### [Stored records]
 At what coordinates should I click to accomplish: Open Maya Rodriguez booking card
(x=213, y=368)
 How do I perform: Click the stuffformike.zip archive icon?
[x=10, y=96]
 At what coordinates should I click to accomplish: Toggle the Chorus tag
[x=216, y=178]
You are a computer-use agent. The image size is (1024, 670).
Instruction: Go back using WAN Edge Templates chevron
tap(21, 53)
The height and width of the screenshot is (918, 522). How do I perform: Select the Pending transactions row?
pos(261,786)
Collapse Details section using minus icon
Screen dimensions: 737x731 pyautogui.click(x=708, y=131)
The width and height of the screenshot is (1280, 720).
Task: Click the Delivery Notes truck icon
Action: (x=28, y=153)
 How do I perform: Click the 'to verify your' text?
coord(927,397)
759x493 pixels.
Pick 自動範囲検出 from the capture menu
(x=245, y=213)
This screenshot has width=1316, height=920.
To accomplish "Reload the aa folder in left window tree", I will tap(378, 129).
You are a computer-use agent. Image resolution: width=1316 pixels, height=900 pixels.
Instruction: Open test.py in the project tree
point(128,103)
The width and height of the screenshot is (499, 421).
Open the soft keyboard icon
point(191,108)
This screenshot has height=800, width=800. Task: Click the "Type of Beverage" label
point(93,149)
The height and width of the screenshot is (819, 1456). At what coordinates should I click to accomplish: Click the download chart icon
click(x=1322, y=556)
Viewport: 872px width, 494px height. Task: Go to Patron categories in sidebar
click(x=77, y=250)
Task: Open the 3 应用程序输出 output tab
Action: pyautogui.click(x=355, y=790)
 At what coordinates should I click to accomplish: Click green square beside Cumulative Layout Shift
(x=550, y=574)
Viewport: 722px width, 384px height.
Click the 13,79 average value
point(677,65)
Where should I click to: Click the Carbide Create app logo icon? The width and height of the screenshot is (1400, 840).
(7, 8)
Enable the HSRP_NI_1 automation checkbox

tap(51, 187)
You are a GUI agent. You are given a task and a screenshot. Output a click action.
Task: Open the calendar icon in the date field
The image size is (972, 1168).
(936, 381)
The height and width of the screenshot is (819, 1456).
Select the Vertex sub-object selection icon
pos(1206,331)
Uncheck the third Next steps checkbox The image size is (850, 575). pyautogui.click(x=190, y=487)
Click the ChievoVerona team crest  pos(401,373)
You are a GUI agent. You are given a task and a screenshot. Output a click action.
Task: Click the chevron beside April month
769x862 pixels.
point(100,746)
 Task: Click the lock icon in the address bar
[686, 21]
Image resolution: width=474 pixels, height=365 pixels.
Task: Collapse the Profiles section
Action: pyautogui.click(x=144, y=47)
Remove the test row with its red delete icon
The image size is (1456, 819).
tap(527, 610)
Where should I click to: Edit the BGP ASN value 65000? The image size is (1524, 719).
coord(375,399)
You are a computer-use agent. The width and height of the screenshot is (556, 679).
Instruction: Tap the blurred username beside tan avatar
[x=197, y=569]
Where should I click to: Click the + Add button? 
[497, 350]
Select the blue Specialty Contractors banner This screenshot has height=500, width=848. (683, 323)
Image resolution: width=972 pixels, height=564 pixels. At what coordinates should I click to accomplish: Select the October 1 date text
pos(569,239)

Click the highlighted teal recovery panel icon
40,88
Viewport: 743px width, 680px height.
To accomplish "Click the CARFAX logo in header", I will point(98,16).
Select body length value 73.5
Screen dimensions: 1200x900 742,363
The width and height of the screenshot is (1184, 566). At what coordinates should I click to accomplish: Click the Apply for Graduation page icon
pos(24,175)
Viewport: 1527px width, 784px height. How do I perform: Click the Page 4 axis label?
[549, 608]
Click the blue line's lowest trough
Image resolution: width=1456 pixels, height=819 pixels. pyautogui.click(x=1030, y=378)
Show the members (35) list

### [PROBLEM REQUIREMENTS]
Reproduce the rows above word for word, beginning at the first line and stopping after the line that contains "tap(21, 53)".

### [SOLUTION TO THIS EXERCISE]
 At what coordinates should I click to accomplish: Open Maya Rodriguez booking card
(x=213, y=368)
 How do I perform: Click the stuffformike.zip archive icon?
[x=10, y=96]
 At what coordinates should I click to accomplish: Toggle the Chorus tag
[x=216, y=178]
You are a computer-use agent. The image size is (1024, 670).
Instruction: Go back using WAN Edge Templates chevron
tap(21, 53)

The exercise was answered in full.